Studio album by Alicia Bridges
- Released: July 1978
- Recorded: 1977–1978
- Studio: Studio One, Doraville, Georgia; The Sound Pit, Atlanta, Georgia
- Genre: Disco
- Label: Polydor
- Producer: Steve Buckingham (for The Lowery Group)

Alicia Bridges chronology
|  | Alicia Bridges (1978) | Play It as It Lays (1979) |

= Alicia Bridges (album) =

Alicia Bridges is the eponymous debut album from disco singer-songwriter Alicia Bridges, released in 1978 on Polydor Records. The album featured the smash hit single, "I Love the Nightlife (Disco Round)", which, when released as a 12" single (as remixed by producer Jim Burgess), reached a peak of number 5 on the Billboard, Cash Box & Record World charts in 1978 (quickly becoming an RIAA-certified gold record for sales of over one million copies; it would now be seen as a platinum record). Alicia Bridges peaked a number 52 on the Australian chart.

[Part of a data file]

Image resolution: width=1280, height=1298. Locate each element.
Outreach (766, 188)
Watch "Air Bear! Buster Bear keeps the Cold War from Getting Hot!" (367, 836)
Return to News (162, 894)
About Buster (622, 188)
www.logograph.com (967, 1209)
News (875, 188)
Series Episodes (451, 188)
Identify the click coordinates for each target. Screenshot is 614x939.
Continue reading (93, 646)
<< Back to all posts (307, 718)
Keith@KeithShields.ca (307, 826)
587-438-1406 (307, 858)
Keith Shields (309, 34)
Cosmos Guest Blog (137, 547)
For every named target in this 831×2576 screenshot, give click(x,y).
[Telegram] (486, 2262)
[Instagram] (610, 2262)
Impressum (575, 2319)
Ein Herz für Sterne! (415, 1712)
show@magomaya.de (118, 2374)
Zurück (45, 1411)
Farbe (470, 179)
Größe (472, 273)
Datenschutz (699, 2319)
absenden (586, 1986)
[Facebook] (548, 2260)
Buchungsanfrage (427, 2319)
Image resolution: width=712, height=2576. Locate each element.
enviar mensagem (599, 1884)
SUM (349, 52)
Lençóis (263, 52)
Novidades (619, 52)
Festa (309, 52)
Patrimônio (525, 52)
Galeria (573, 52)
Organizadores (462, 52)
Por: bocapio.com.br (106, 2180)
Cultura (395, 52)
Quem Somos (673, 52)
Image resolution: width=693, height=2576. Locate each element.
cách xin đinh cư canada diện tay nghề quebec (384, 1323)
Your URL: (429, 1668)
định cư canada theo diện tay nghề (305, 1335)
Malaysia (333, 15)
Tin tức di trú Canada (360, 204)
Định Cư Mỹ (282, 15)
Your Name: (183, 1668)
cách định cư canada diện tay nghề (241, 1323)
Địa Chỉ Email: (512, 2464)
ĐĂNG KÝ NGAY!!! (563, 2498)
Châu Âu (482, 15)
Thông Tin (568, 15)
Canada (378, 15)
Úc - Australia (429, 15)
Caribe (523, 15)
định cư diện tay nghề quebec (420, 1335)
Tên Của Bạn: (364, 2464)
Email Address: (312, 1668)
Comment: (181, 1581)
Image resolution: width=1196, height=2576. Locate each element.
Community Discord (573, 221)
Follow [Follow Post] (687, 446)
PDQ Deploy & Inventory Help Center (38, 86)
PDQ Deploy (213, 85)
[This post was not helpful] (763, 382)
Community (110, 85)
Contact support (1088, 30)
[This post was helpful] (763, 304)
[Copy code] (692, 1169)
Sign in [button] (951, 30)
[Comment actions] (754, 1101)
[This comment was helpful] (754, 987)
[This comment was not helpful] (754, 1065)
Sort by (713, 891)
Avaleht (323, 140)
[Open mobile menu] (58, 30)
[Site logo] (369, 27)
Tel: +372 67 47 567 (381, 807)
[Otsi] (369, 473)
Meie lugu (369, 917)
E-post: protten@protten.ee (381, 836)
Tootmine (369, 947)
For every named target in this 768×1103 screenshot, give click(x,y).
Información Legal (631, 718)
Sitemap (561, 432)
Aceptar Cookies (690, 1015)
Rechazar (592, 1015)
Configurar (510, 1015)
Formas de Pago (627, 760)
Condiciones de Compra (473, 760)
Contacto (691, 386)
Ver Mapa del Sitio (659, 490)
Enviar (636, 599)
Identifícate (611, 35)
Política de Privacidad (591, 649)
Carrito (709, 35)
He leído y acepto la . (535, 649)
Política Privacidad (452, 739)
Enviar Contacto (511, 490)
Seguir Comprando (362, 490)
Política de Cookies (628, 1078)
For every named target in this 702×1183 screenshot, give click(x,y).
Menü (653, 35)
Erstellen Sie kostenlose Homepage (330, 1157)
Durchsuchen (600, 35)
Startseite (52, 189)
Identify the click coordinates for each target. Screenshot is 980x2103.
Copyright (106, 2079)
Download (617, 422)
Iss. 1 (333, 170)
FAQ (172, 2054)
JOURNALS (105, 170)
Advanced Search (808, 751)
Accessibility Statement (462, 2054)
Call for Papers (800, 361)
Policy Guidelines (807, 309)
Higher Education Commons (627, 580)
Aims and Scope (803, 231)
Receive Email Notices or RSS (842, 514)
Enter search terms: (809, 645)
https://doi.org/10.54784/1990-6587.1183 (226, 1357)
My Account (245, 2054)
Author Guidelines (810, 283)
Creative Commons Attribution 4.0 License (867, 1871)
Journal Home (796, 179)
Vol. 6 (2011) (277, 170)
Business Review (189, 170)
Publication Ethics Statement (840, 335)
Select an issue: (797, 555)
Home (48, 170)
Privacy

- _What you need to do_
1. Name every music chart mentioned in the article on the Alicia Bridges album.
2. Continue the article on the Alicia Bridges album from the point where it ends.

- _Answers to each task_
1.
- Billboard
- Cash Box
- Record World
- the Australian chart

2.
Bridges released a second single shortly thereafter; the rock-inflected "Body Heat", which had the same strong backbeat as her big hit, but also featured more prominent rhythm guitar. The song became a minor hit, but it was the success of the first single that drove the album, which climbed the charts quickly and remained there for a total of 35 weeks. Bridges would be nominated for a Grammy and performed the hit single as an opening act.

Professional ratings
Review scores
| Source | Rating |
| Allmusic |  |
| Smash Hits | 5/10 |

==Track listing==
All songs written by Alicia Bridges and Susan Hutcheson, except where noted.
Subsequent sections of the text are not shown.